───── GIVEN INFORMATION ─────

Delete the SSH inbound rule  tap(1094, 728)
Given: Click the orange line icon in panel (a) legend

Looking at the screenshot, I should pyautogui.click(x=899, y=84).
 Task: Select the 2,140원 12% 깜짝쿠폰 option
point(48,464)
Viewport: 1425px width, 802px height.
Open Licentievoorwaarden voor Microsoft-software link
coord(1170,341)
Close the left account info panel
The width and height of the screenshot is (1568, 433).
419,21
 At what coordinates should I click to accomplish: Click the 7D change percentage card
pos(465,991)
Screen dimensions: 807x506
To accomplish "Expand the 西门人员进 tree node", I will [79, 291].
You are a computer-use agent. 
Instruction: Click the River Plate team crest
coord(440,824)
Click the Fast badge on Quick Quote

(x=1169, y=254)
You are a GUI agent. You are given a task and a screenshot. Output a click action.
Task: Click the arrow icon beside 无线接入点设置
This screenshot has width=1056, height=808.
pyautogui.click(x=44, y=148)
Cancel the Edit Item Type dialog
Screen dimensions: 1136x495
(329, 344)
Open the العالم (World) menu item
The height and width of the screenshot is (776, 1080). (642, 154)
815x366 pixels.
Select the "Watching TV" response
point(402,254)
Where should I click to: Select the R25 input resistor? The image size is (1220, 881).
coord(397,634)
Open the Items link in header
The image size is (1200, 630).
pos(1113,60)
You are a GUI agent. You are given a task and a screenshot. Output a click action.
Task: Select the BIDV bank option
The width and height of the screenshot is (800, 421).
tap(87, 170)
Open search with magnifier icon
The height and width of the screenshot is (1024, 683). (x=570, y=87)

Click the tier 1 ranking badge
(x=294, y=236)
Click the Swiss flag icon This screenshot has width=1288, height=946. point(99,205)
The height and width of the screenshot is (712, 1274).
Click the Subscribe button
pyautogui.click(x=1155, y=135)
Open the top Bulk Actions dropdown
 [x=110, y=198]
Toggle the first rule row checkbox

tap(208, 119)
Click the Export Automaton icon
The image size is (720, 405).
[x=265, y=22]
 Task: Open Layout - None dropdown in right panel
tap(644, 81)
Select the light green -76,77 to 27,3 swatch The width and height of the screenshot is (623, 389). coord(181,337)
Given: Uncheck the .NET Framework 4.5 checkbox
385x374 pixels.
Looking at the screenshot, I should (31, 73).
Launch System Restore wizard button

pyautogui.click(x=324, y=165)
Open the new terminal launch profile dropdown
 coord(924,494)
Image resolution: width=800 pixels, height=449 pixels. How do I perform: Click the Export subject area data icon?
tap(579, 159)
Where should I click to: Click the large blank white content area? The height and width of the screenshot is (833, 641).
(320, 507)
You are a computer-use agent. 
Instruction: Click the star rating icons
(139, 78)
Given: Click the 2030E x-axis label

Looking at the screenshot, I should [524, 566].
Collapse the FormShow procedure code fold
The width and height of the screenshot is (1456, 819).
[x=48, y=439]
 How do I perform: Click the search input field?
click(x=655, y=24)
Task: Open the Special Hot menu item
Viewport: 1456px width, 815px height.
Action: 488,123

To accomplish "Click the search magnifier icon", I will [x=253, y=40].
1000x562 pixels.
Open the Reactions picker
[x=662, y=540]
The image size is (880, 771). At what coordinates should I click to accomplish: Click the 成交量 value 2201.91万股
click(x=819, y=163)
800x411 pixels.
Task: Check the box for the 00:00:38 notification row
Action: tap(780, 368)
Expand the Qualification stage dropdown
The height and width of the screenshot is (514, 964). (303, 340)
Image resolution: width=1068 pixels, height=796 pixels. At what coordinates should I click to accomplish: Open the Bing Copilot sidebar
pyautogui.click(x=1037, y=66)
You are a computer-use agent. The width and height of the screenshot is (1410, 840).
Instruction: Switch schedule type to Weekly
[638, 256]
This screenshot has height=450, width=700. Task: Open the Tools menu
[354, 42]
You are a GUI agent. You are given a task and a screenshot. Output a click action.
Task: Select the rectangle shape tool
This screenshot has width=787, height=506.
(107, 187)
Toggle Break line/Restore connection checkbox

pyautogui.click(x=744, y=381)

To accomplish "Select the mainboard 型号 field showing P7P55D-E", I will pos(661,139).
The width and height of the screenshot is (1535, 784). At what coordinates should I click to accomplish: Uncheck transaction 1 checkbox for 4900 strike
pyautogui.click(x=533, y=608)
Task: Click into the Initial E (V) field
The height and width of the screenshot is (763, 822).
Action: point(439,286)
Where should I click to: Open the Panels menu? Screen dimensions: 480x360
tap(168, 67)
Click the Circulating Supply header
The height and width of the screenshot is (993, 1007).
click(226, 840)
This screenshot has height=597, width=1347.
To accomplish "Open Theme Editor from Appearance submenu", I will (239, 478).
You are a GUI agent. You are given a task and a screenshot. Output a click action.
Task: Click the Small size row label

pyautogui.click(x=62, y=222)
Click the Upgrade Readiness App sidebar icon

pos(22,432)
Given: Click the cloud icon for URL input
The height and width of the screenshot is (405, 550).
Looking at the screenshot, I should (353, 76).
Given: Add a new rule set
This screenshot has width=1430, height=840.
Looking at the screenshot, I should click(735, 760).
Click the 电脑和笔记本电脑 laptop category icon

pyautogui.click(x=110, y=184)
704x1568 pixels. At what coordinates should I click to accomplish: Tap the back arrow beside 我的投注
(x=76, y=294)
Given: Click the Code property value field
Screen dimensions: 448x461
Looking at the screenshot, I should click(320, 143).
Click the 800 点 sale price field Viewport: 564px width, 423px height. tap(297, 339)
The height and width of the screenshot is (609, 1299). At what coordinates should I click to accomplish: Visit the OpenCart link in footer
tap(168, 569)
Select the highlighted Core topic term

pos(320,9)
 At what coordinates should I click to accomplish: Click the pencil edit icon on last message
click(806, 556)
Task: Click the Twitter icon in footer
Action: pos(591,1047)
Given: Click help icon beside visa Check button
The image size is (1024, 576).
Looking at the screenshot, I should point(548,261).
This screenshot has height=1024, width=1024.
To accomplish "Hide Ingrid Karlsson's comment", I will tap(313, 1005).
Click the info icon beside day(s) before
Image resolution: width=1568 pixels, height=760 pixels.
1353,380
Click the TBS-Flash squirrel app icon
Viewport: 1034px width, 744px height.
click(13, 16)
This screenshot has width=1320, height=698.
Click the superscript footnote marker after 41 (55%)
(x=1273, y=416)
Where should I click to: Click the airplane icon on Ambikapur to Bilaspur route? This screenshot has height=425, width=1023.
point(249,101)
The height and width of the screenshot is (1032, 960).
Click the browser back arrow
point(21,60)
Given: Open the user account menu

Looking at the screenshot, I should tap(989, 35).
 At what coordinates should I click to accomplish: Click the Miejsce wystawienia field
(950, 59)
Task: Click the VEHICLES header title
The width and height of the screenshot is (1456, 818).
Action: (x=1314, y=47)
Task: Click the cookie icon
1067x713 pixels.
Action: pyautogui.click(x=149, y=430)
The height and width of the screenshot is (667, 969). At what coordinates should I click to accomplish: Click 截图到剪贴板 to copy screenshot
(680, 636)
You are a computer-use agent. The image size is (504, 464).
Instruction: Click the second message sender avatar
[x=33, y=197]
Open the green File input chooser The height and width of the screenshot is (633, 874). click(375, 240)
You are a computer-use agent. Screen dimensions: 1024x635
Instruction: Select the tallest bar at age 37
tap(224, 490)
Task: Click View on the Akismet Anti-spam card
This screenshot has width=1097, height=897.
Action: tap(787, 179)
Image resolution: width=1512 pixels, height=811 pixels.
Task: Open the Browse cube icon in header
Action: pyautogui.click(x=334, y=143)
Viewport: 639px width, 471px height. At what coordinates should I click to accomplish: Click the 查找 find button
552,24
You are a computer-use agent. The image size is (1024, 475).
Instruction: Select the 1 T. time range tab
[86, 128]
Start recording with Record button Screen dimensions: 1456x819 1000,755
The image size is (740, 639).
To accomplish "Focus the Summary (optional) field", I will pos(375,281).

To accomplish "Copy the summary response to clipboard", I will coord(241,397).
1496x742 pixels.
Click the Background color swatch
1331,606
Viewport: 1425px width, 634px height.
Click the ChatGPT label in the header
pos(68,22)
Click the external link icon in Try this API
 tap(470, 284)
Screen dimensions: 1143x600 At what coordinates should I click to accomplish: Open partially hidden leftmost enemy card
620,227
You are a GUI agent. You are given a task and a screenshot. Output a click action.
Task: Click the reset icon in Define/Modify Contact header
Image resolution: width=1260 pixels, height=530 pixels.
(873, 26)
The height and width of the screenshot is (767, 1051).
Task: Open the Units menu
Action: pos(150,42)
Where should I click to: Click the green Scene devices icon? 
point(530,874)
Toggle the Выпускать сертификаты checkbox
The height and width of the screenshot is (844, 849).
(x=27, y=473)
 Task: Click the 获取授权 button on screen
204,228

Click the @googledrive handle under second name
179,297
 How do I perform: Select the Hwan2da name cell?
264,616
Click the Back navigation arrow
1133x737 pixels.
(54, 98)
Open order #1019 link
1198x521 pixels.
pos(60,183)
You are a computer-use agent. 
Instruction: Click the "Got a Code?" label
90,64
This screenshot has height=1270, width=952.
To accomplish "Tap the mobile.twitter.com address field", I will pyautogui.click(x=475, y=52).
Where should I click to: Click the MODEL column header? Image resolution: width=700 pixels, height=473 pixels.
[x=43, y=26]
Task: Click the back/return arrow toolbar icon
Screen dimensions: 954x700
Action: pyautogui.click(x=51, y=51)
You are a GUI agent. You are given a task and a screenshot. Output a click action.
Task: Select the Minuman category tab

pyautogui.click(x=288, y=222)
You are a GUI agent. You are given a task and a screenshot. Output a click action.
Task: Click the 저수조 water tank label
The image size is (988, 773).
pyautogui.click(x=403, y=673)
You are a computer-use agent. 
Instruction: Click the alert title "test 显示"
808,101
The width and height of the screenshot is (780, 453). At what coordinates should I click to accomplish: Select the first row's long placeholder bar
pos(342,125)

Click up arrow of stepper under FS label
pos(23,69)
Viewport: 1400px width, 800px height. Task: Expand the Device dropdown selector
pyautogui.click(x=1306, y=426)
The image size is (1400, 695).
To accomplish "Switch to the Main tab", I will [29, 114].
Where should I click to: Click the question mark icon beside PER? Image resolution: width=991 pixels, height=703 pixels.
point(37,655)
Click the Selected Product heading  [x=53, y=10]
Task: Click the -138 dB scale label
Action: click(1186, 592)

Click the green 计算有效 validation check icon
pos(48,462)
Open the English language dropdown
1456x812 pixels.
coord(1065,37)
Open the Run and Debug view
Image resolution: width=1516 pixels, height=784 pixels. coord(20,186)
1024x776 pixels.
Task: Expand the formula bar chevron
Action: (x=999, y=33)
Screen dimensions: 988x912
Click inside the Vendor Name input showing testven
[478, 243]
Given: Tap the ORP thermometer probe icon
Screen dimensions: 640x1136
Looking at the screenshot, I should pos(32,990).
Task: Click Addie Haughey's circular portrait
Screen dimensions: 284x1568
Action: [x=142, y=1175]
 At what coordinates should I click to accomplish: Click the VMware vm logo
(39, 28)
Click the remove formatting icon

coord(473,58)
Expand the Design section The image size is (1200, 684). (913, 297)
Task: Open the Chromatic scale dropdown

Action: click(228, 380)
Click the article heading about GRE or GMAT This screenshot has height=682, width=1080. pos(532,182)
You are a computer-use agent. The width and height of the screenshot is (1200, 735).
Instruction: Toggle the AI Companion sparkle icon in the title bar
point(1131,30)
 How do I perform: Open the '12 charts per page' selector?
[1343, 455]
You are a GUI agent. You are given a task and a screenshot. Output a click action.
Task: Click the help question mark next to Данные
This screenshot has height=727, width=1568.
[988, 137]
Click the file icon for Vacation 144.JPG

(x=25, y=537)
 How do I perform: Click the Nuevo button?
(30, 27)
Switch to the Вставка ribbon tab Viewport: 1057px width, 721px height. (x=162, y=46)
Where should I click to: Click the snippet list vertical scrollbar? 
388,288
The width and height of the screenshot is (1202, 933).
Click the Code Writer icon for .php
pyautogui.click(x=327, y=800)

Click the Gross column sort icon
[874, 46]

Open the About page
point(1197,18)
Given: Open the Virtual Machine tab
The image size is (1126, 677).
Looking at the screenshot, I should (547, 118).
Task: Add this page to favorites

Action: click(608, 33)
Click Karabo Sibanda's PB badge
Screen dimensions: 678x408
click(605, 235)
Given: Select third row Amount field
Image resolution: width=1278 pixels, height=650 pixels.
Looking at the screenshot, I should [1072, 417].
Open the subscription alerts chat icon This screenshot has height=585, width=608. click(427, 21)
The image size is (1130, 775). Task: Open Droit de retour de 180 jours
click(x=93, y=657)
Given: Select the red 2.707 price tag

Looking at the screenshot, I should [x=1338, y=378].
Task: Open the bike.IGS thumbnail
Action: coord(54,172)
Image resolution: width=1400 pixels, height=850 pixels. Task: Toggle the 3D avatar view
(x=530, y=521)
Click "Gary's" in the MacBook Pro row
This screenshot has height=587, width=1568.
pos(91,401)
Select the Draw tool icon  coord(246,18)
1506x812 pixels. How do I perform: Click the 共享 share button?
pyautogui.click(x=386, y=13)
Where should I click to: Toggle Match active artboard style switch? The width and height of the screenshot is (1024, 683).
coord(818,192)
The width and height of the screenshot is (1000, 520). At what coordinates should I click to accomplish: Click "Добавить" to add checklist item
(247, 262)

─────

WORK INSTRUCTION: Beginning with the line above that contains "Given: Click help", copy each line exactly up to and including the line that contains "This screenshot has height=1024, width=1024.", and go no further.

RESULT FOR THIS EXERCISE:
Given: Click help icon beside visa Check button
The image size is (1024, 576).
Looking at the screenshot, I should point(548,261).
This screenshot has height=1024, width=1024.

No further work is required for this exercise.